I'm so tired of being here Suppressed by all my childish fears Because your presence still lingers here And it won't leave me alone

I think I see you sometimes. I call out your name, then remember you're not there. I thought we had gone through the worst. I thought we were over all the heartache. I hate being here. Without you. This house holds too many memories. So many happy moments between us. Just when I had you back, just when we were beginning again, you were taken away from me. It took so long for us to get this far, now there's nowhere else for us to go.

These wounds won't seem to heal This pain is just too real There's just too much that time cannot erase

I held you night after night. You had recurring nightmares about Azkaban. I used to think if I held you tight enough, you'd forget. I was just kidding myself. You let me think I was helping. I watched you sleep sometimes; just to make sure you were alright. You looked so peaceful when you were sleeping. As if all your troubles left you. But I knew as soon as you woke up, they'd be back.

When you cried I'd wipe away all of your tears When you'd scream I'd fight away all of your fears And I've held your hand through all of these years But you still have all of me

We spent so many nights together; so many late nights talking, making plans for the future. Our future. Now you're gone and this house feels so empty. I stay here because of you. Your presence fills this house. Everything I touch reminds me of you. Funny, I used to take everything for granted. I would always wake up with you. You would always be the last person I'd see at night.
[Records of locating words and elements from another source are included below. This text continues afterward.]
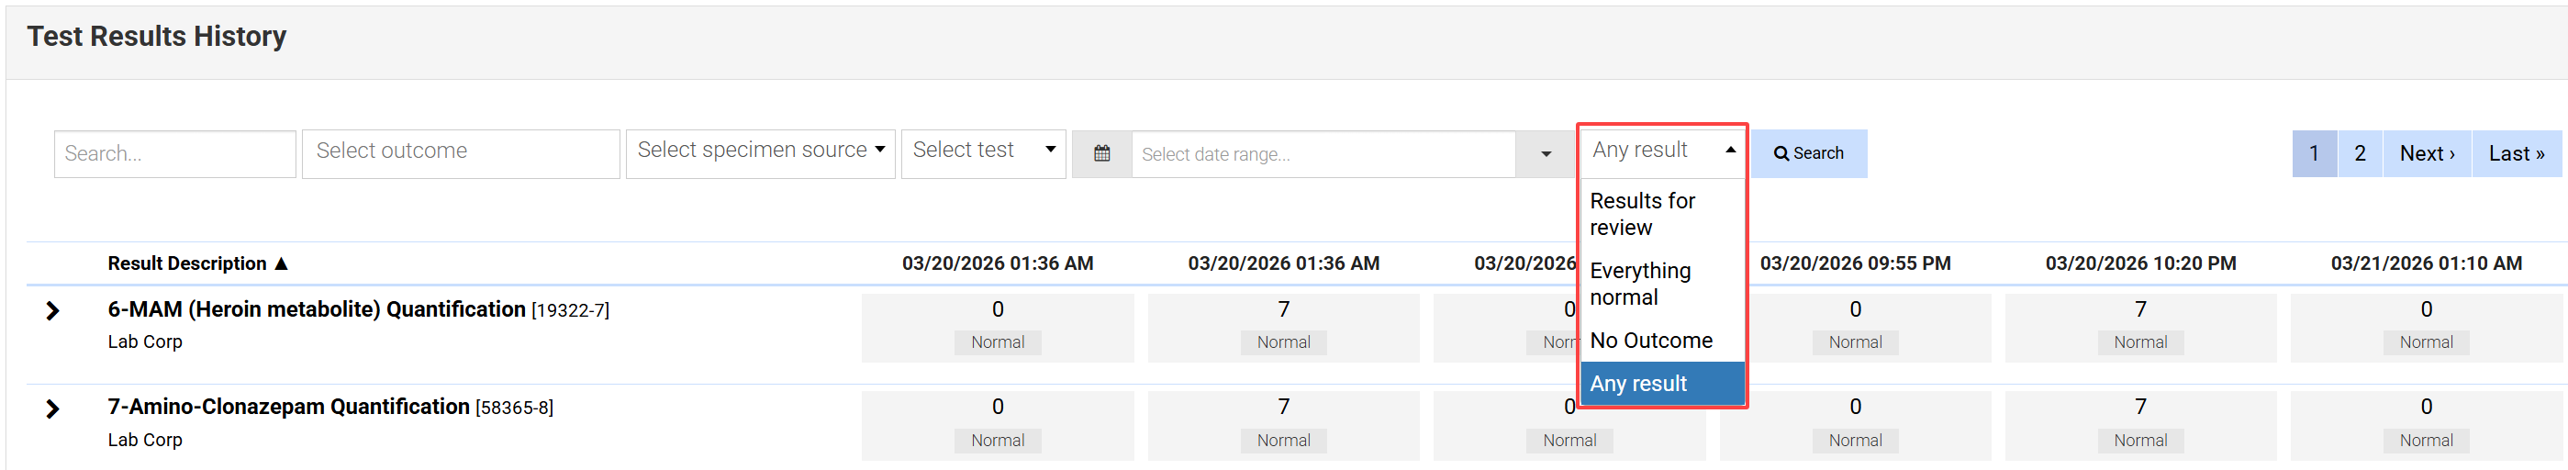2568x470 pixels.
Task: Click into the Search text field
Action: pos(174,154)
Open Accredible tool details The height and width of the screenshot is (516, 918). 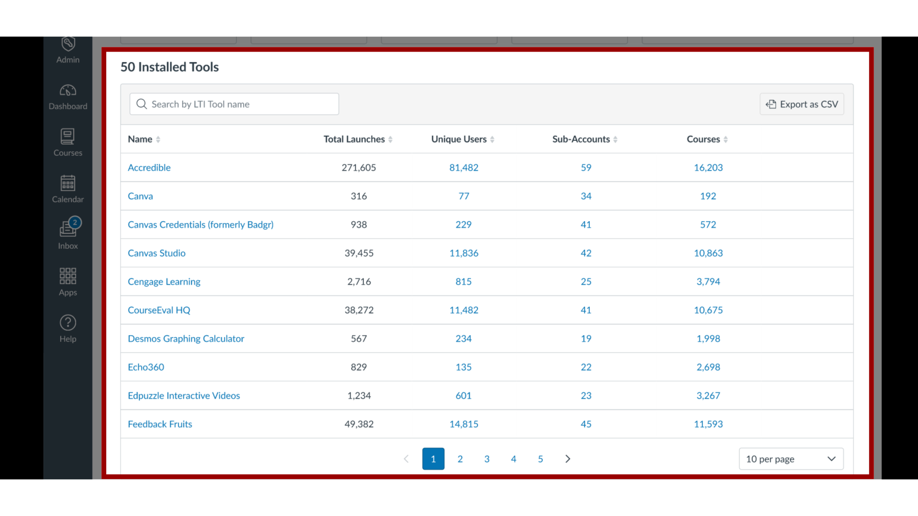tap(149, 167)
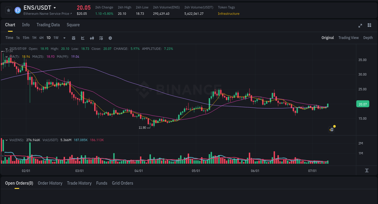Switch chart to Trading View mode
The width and height of the screenshot is (378, 204).
(x=348, y=38)
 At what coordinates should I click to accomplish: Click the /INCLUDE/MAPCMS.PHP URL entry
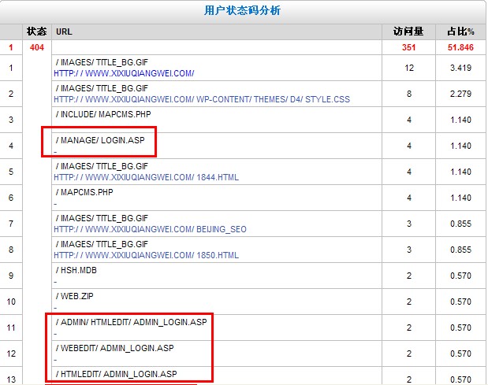pyautogui.click(x=102, y=115)
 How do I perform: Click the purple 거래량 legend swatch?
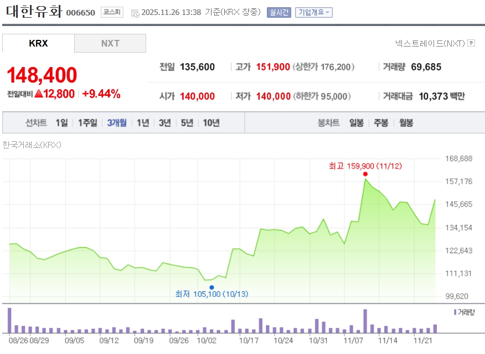pyautogui.click(x=455, y=312)
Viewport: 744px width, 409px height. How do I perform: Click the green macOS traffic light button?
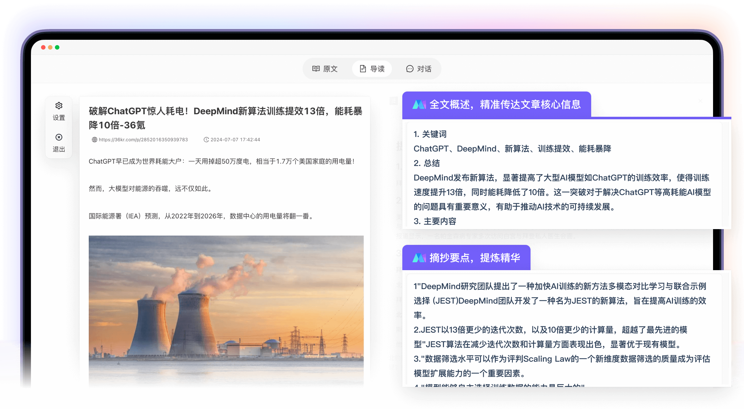[x=57, y=47]
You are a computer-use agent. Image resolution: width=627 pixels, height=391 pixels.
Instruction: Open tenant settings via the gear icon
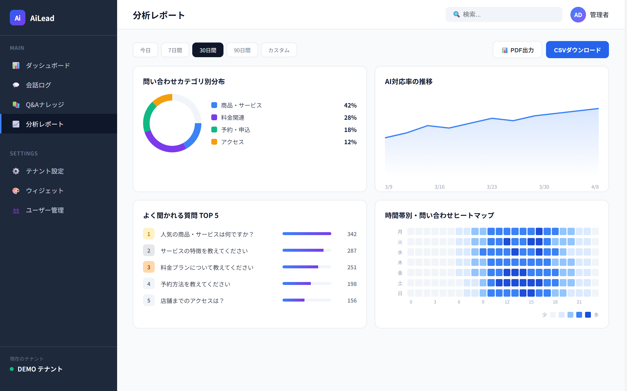pyautogui.click(x=16, y=171)
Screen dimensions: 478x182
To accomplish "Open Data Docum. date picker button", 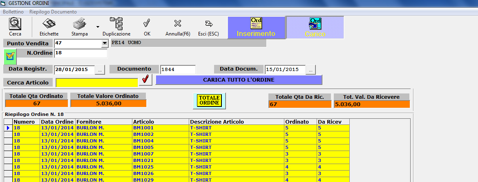I will 310,70.
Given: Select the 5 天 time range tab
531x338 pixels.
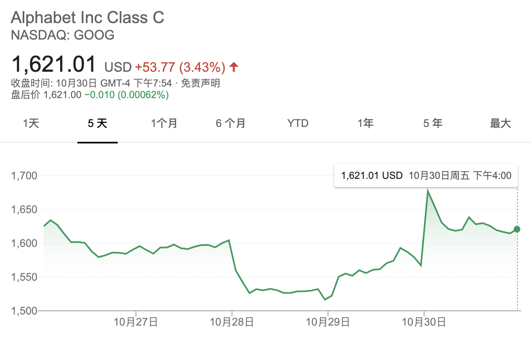Looking at the screenshot, I should tap(98, 123).
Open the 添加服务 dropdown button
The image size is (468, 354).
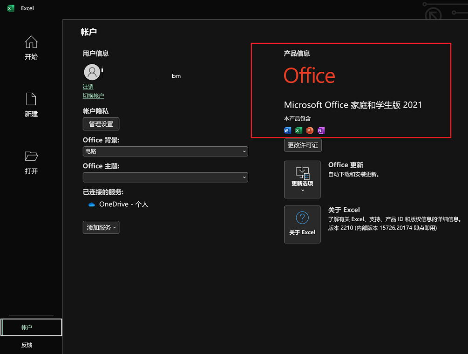click(x=101, y=227)
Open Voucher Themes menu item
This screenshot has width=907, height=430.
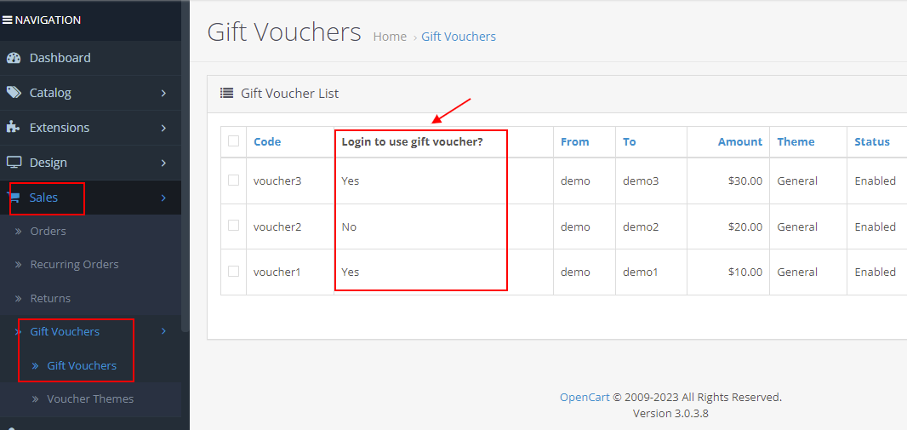tap(90, 398)
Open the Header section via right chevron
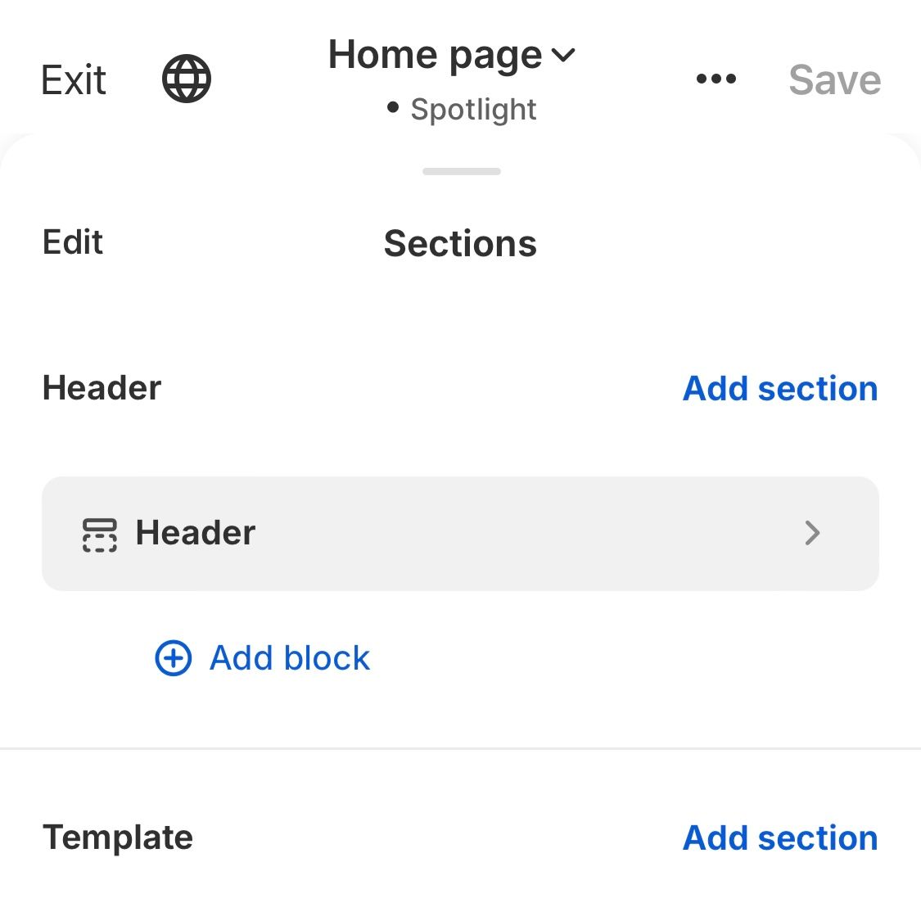Viewport: 921px width, 921px height. (x=812, y=533)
You used to captivate me By your resonating light But now I'm bound by the life you left behind Your face it haunts my once pleasant dreams Your voice it chased away all the sanity in me

We'll never know how things would have turned out. I lie awake most nights thinking about things you'd said. You could always make me smile. Make me feel like I was the most important person. When we were together, nothing else seemed to matter. You were all I could see of tomorrow.

I've tried so hard to tell myself that you're gone And though you're still with me I've been alone all along

I still can't believe you're gone. I keep expecting to see you pottering around the kitchen. Making coffee for us both or clearing things away, singing to yourself. It's so hard without you here. Everyday hurts. It was hard enough all those years you were in Azkaban. But at least then I knew you were alive. But I have to stay strong, I have to keep going. As long as I have my memories and thoughts, you're still here with me. Sirius love, I'll never forget you. You'll always be a part of my life.